This exercise asks for every line of the material that includes the word "agent".

-=-=-

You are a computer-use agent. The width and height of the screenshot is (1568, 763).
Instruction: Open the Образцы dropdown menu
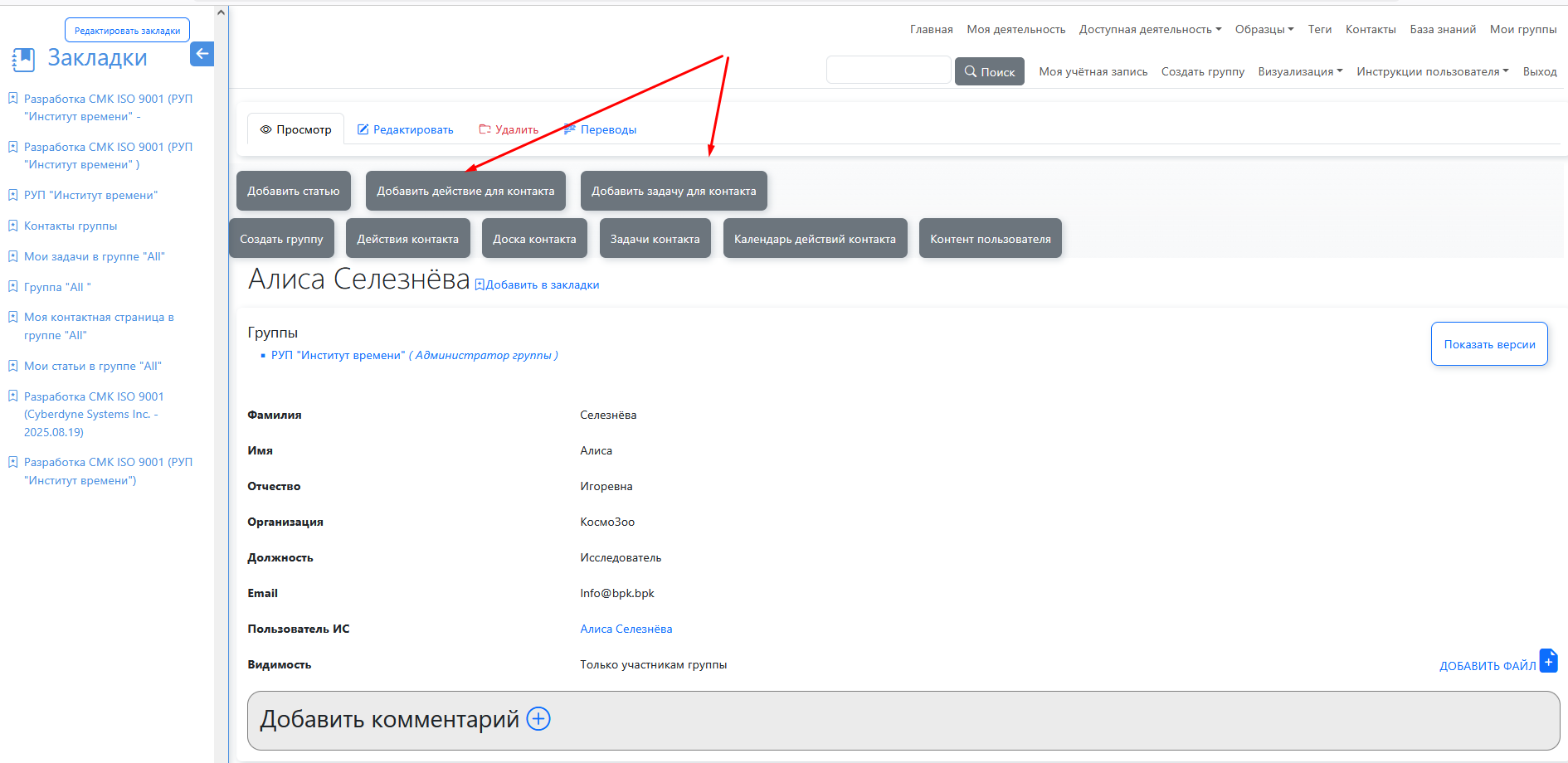tap(1264, 29)

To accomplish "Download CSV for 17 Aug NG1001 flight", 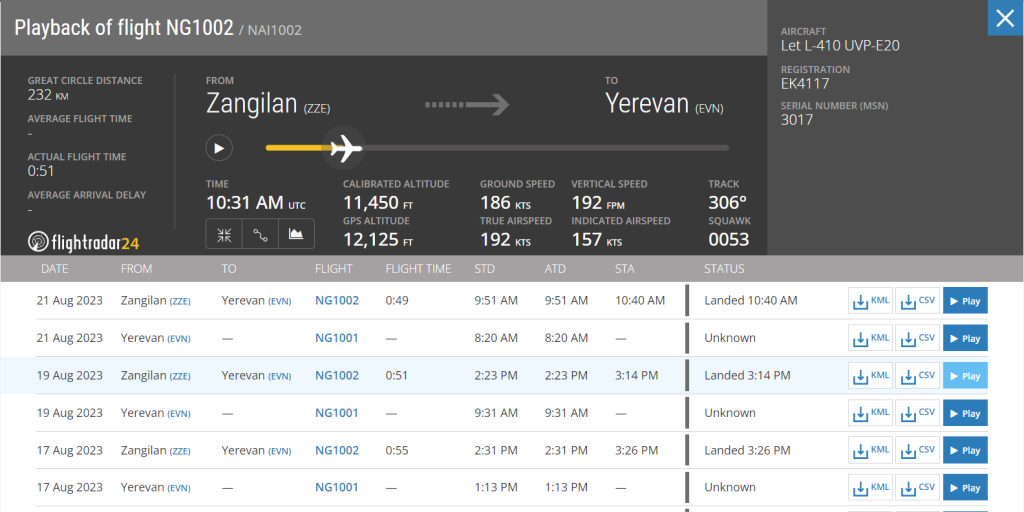I will [917, 488].
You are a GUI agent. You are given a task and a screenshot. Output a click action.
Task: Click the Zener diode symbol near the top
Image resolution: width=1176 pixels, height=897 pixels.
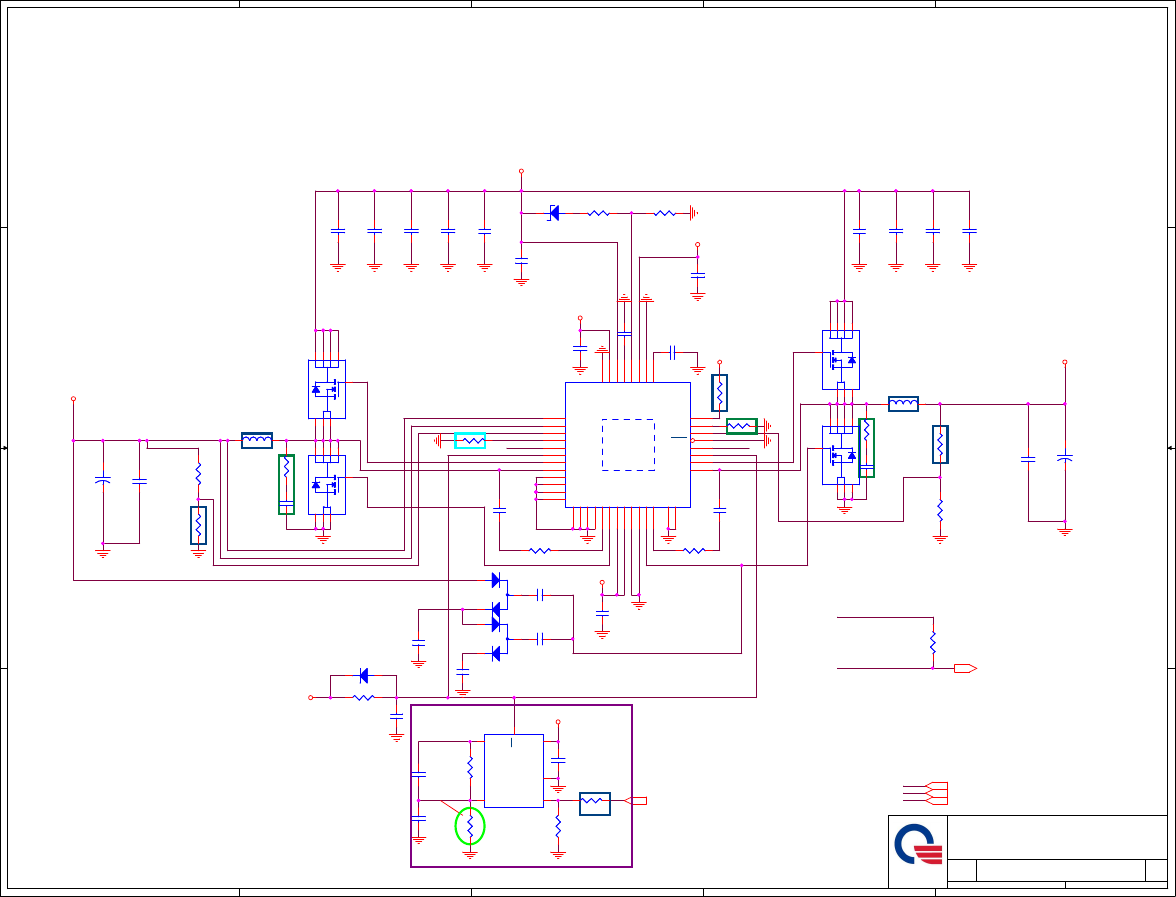pos(554,213)
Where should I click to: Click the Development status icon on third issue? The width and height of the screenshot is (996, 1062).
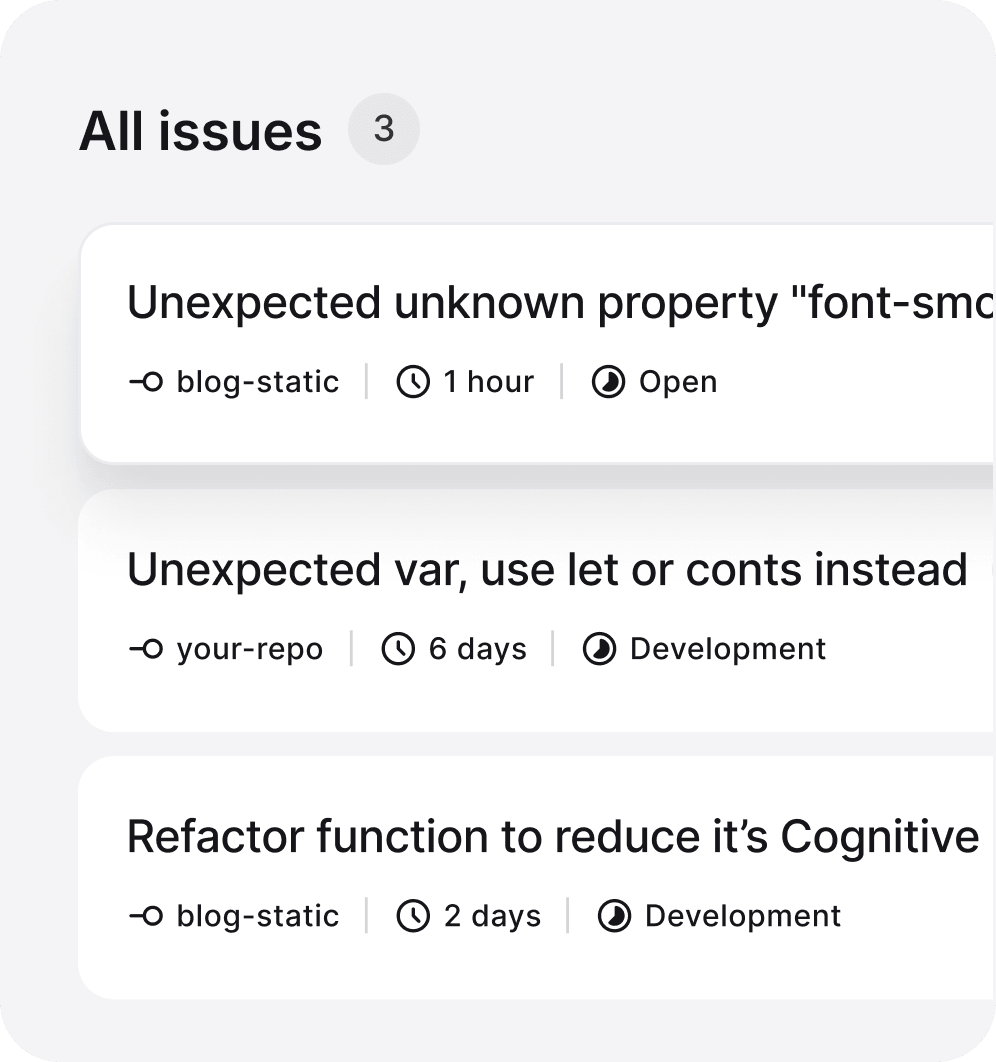click(617, 915)
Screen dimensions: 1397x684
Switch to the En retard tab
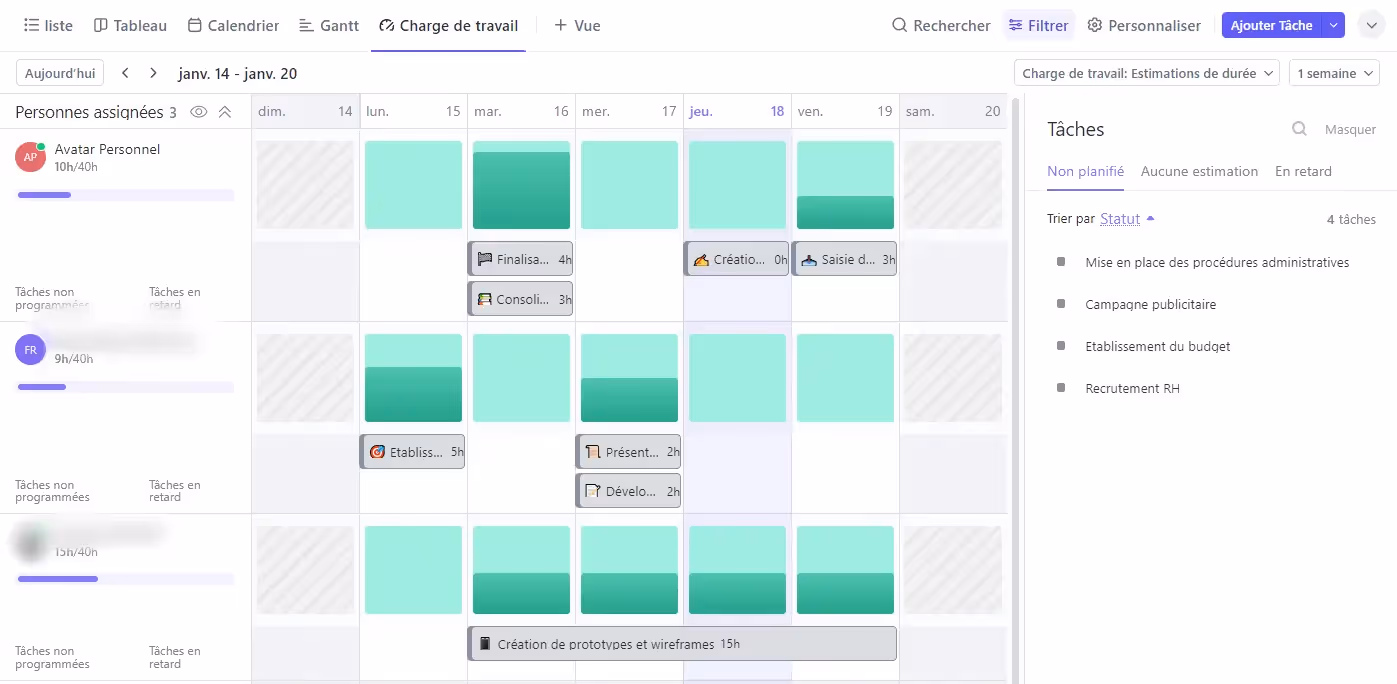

-=-=-

*Solution to the exercise:*
You are a computer-use agent. The width and height of the screenshot is (1568, 763).
You are a GUI agent. You are given a task and a screenshot. Output a click action.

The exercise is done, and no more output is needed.